__AIM OF THE EXERCISE__
Recast each line of the material below as a row in a Markdown table with two columns, Row and Line, where Row holds the row number and Line holds the text of that line. Leave out blank lines.

__DATA PROVIDED__
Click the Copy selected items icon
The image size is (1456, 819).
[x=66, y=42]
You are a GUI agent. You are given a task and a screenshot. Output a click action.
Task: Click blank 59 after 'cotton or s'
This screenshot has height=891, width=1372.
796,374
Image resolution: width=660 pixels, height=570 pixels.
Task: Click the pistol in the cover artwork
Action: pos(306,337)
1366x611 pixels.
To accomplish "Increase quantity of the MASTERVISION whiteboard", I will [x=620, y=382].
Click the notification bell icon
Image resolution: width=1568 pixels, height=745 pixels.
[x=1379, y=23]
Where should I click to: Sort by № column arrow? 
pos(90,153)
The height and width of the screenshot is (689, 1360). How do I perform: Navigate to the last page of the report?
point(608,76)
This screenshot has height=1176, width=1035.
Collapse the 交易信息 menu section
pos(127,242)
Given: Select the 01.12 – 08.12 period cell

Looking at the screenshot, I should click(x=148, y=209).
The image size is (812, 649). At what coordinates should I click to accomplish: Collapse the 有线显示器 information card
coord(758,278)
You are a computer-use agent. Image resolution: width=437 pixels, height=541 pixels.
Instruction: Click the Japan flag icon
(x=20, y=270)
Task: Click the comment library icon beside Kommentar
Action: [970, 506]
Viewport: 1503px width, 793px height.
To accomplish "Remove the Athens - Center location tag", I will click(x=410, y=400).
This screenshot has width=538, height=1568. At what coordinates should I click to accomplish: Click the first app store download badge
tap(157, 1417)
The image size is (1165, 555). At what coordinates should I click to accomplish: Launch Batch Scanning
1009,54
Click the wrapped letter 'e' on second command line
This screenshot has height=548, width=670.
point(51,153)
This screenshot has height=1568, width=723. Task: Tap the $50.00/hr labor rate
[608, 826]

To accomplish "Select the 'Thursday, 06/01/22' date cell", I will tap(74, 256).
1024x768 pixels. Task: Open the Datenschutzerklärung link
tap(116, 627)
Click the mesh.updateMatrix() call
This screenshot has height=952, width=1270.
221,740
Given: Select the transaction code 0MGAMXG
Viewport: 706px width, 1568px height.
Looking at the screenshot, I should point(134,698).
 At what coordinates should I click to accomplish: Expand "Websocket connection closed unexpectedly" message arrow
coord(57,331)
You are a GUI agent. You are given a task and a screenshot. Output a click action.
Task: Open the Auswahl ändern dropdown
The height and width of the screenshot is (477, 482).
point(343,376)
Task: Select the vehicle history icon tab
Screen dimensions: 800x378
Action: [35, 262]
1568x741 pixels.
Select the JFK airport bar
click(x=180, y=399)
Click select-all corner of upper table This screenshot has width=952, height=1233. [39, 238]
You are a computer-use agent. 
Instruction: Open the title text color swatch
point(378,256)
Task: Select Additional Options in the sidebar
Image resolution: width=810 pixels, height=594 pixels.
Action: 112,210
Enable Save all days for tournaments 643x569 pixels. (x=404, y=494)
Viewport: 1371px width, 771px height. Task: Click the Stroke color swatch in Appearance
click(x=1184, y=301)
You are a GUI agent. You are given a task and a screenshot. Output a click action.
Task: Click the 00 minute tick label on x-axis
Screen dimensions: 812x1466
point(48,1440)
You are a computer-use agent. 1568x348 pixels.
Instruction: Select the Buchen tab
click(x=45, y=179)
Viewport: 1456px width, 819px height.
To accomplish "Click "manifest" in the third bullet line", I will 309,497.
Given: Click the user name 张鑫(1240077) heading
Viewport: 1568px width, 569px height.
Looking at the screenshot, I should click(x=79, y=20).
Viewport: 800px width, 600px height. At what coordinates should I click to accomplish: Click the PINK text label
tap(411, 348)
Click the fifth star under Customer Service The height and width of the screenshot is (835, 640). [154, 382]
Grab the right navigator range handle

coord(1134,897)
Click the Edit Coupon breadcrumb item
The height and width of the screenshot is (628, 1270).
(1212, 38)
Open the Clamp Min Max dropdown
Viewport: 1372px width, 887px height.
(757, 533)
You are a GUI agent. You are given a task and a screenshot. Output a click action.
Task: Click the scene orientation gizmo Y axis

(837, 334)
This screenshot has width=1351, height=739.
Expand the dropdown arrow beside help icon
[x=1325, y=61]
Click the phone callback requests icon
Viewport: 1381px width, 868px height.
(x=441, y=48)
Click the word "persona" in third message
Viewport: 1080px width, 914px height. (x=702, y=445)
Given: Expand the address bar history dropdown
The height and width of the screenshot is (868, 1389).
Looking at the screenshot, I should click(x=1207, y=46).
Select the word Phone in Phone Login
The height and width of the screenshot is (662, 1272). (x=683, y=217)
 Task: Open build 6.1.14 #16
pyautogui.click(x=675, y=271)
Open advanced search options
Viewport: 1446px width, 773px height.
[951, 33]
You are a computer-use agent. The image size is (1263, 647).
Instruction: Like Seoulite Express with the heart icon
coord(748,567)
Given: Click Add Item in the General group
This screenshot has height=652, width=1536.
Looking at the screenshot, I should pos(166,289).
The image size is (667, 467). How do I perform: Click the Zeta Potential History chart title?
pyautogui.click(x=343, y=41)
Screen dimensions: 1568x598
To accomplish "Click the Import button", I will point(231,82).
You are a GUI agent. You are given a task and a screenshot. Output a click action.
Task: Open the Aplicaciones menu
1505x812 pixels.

__WRITTEN ANSWER__
| Row | Line |
|---|---|
| 1 | Click the Copy selected items icon |
| 2 | The image size is (1456, 819). |
| 3 | [x=66, y=42] |
| 4 | You are a GUI agent. You are given a task and a screenshot. Output a click action. |
| 5 | Task: Click blank 59 after 'cotton or s' |
| 6 | This screenshot has height=891, width=1372. |
| 7 | 796,374 |
| 8 | Image resolution: width=660 pixels, height=570 pixels. |
| 9 | Task: Click the pistol in the cover artwork |
| 10 | Action: pos(306,337) |
| 11 | 1366x611 pixels. |
| 12 | To accomplish "Increase quantity of the MASTERVISION whiteboard", I will [x=620, y=382]. |
| 13 | Click the notification bell icon |
| 14 | Image resolution: width=1568 pixels, height=745 pixels. |
| 15 | [x=1379, y=23] |
| 16 | Where should I click to: Sort by № column arrow?  |
| 17 | pos(90,153) |
| 18 | The height and width of the screenshot is (689, 1360). How do I perform: Navigate to the last page of the report? |
| 19 | point(608,76) |
| 20 | This screenshot has height=1176, width=1035. |
| 21 | Collapse the 交易信息 menu section |
| 22 | pos(127,242) |
| 23 | Given: Select the 01.12 – 08.12 period cell |
| 24 | Looking at the screenshot, I should click(x=148, y=209). |
| 25 | The image size is (812, 649). At what coordinates should I click to accomplish: Collapse the 有线显示器 information card |
| 26 | coord(758,278) |
| 27 | You are a computer-use agent. Image resolution: width=437 pixels, height=541 pixels. |
| 28 | Instruction: Click the Japan flag icon |
| 29 | (x=20, y=270) |
| 30 | Task: Click the comment library icon beside Kommentar |
| 31 | Action: [970, 506] |
| 32 | Viewport: 1503px width, 793px height. |
| 33 | To accomplish "Remove the Athens - Center location tag", I will click(x=410, y=400). |
| 34 | This screenshot has width=538, height=1568. At what coordinates should I click to accomplish: Click the first app store download badge |
| 35 | tap(157, 1417) |
| 36 | The image size is (1165, 555). At what coordinates should I click to accomplish: Launch Batch Scanning |
| 37 | 1009,54 |
| 38 | Click the wrapped letter 'e' on second command line |
| 39 | This screenshot has height=548, width=670. |
| 40 | point(51,153) |
| 41 | This screenshot has height=1568, width=723. Task: Tap the $50.00/hr labor rate |
| 42 | [608, 826] |
| 43 | To accomplish "Select the 'Thursday, 06/01/22' date cell", I will tap(74, 256). |
| 44 | 1024x768 pixels. Task: Open the Datenschutzerklärung link |
| 45 | tap(116, 627) |
| 46 | Click the mesh.updateMatrix() call |
| 47 | This screenshot has height=952, width=1270. |
| 48 | 221,740 |
| 49 | Given: Select the transaction code 0MGAMXG |
| 50 | Viewport: 706px width, 1568px height. |
| 51 | Looking at the screenshot, I should point(134,698). |
| 52 |  At what coordinates should I click to accomplish: Expand "Websocket connection closed unexpectedly" message arrow |
| 53 | coord(57,331) |
| 54 | You are a GUI agent. You are given a task and a screenshot. Output a click action. |
| 55 | Task: Open the Auswahl ändern dropdown |
| 56 | The height and width of the screenshot is (477, 482). |
| 57 | point(343,376) |
| 58 | Task: Select the vehicle history icon tab |
| 59 | Screen dimensions: 800x378 |
| 60 | Action: [35, 262] |
| 61 | 1568x741 pixels. |
| 62 | Select the JFK airport bar |
| 63 | click(x=180, y=399) |
| 64 | Click select-all corner of upper table This screenshot has width=952, height=1233. [39, 238] |
| 65 | You are a computer-use agent.  |
| 66 | Instruction: Open the title text color swatch |
| 67 | point(378,256) |
| 68 | Task: Select Additional Options in the sidebar |
| 69 | Image resolution: width=810 pixels, height=594 pixels. |
| 70 | Action: 112,210 |
| 71 | Enable Save all days for tournaments 643x569 pixels. (x=404, y=494) |
| 72 | Viewport: 1371px width, 771px height. Task: Click the Stroke color swatch in Appearance |
| 73 | click(x=1184, y=301) |
| 74 | You are a GUI agent. You are given a task and a screenshot. Output a click action. |
| 75 | Task: Click the 00 minute tick label on x-axis |
| 76 | Screen dimensions: 812x1466 |
| 77 | point(48,1440) |
| 78 | You are a computer-use agent. 1568x348 pixels. |
| 79 | Instruction: Select the Buchen tab |
| 80 | click(x=45, y=179) |
| 81 | Viewport: 1456px width, 819px height. |
| 82 | To accomplish "Click "manifest" in the third bullet line", I will 309,497. |
| 83 | Given: Click the user name 张鑫(1240077) heading |
| 84 | Viewport: 1568px width, 569px height. |
| 85 | Looking at the screenshot, I should click(x=79, y=20). |
| 86 | Viewport: 800px width, 600px height. At what coordinates should I click to accomplish: Click the PINK text label |
| 87 | tap(411, 348) |
| 88 | Click the fifth star under Customer Service The height and width of the screenshot is (835, 640). [154, 382] |
| 89 | Grab the right navigator range handle |
| 90 | coord(1134,897) |
| 91 | Click the Edit Coupon breadcrumb item |
| 92 | The height and width of the screenshot is (628, 1270). |
| 93 | (1212, 38) |
| 94 | Open the Clamp Min Max dropdown |
| 95 | Viewport: 1372px width, 887px height. |
| 96 | (757, 533) |
| 97 | You are a GUI agent. You are given a task and a screenshot. Output a click action. |
| 98 | Task: Click the scene orientation gizmo Y axis |
| 99 | (837, 334) |
| 100 | This screenshot has width=1351, height=739. |
| 101 | Expand the dropdown arrow beside help icon |
| 102 | [x=1325, y=61] |
| 103 | Click the phone callback requests icon |
| 104 | Viewport: 1381px width, 868px height. |
| 105 | (x=441, y=48) |
| 106 | Click the word "persona" in third message |
| 107 | Viewport: 1080px width, 914px height. (x=702, y=445) |
| 108 | Given: Expand the address bar history dropdown |
| 109 | The height and width of the screenshot is (868, 1389). |
| 110 | Looking at the screenshot, I should click(x=1207, y=46). |
| 111 | Select the word Phone in Phone Login |
| 112 | The height and width of the screenshot is (662, 1272). (x=683, y=217) |
| 113 |  Task: Open build 6.1.14 #16 |
| 114 | pyautogui.click(x=675, y=271) |
| 115 | Open advanced search options |
| 116 | Viewport: 1446px width, 773px height. |
| 117 | [951, 33] |
| 118 | You are a computer-use agent. The image size is (1263, 647). |
| 119 | Instruction: Like Seoulite Express with the heart icon |
| 120 | coord(748,567) |
| 121 | Given: Click Add Item in the General group |
| 122 | This screenshot has height=652, width=1536. |
| 123 | Looking at the screenshot, I should pos(166,289). |
| 124 | The image size is (667, 467). How do I perform: Click the Zeta Potential History chart title? |
| 125 | pyautogui.click(x=343, y=41) |
| 126 | Screen dimensions: 1568x598 |
| 127 | To accomplish "Click the Import button", I will point(231,82). |
| 128 | You are a GUI agent. You are given a task and a screenshot. Output a click action. |
| 129 | Task: Open the Aplicaciones menu |
| 130 | 1505x812 pixels. |